I’m going as a bi+ community organizer. As someone whose work has grown from love, curiosity, spite, research, and humor. As someone who believes bisexual visibility belongs in national spaces, and knows firsthand why it matters.
This is why I’m fundraising $2,000: not out of scarcity, but out of transparency. This is simply what it costs to show up.
Why I’m Still Asking
I hate asking for money. I hate that queer community work has become a pay-to-play system. I hate that the people doing everyday, no-budget, community-saving work often can’t access the rooms where national decisions are made. And I hate the quiet truth that keeps circling in the back of my head: It feels wrong that the communities most harmed by oppression are expected to foot the bill for participating in the fight against it.
We are the ones living the realities that statistics flatten. We are the ones providing care in group chats and late-night phone calls. We are the ones building queer community without institutional support, often without even institutional acknowledgment.
And yet, we’re expected to self-finance our way into the rooms where decisions are made about us.
That makes me furious. But it also makes me determined. Because I want to be in that room. Because bi+ people deserve representation in national organizing spaces. Because the work we’re doing with Bisexual Killjoy matters, even when queer institutions pretend everything under the bisexuality+ umbrella is optional.
And because if we’re going to build the world we want, we actually need to infiltrate the rooms that weren’t built for us.
Creating Change for Community
I don’t want this to feel like a burden or an awkward plea. I want it to feel like community. So I’m turning it into art.

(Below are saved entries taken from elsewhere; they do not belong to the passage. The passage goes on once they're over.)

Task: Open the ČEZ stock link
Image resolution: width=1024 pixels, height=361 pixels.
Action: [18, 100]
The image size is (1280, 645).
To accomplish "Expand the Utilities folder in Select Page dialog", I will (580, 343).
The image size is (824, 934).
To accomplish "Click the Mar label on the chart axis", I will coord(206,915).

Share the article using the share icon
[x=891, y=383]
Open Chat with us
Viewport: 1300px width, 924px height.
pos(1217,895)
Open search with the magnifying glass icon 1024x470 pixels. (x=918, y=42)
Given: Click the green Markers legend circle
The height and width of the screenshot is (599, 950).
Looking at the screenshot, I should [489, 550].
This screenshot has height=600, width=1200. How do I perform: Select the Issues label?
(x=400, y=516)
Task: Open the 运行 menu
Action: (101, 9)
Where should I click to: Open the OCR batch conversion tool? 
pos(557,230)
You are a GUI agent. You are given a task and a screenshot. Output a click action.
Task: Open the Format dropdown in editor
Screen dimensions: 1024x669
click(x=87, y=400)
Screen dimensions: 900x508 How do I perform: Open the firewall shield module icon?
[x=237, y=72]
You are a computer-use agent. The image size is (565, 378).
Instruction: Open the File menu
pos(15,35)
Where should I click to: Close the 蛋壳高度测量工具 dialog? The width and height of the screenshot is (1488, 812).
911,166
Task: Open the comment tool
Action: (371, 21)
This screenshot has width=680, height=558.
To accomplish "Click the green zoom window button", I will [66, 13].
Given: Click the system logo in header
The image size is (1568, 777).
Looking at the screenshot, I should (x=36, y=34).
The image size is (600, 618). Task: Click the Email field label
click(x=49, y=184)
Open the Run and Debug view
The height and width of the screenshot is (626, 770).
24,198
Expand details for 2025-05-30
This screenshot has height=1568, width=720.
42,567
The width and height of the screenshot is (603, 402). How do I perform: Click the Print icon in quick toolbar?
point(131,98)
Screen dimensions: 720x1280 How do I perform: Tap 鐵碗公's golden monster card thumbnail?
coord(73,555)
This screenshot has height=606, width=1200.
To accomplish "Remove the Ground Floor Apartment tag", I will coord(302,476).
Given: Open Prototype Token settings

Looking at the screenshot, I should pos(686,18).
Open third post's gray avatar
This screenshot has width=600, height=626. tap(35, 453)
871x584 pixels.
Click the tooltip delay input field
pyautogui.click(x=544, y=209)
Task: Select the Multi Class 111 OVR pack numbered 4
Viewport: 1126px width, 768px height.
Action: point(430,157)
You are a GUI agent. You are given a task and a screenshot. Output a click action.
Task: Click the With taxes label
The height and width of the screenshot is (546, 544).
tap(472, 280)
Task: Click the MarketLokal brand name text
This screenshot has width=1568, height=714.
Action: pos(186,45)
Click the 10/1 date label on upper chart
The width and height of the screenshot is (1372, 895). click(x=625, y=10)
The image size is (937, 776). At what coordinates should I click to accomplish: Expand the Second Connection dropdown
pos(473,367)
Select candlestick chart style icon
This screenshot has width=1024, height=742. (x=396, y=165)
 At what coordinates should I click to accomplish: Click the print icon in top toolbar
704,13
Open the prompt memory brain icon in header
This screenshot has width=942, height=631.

I’m thrifting an outfit for Creating Change, and every single person who donates will have their first name hand-painted onto my dress.
If I’m going to walk into a conference full of “thought leaders,” I want to be wearing the literal names of the people who make our work possible. In a way, you’ll be there, too.
If we meet our $2,000 goal, you’ll send me to D.C. with travel covered, fees paid, and a bi+ armor piece made entirely of community. If we go over, we’ll share the excess with other bi+ orgs who deserve a strong start to 2026.
Here’s the link to donate: https://ko-fi.com/bisexualkilljoy/goal?g=2
If you can give, thank you. If you can share, thank you. If you can’t do either, please know that just reading this means you’re part of the work.
And now I’m going to lie down because asking for money is exhausting and capitalism is a curse.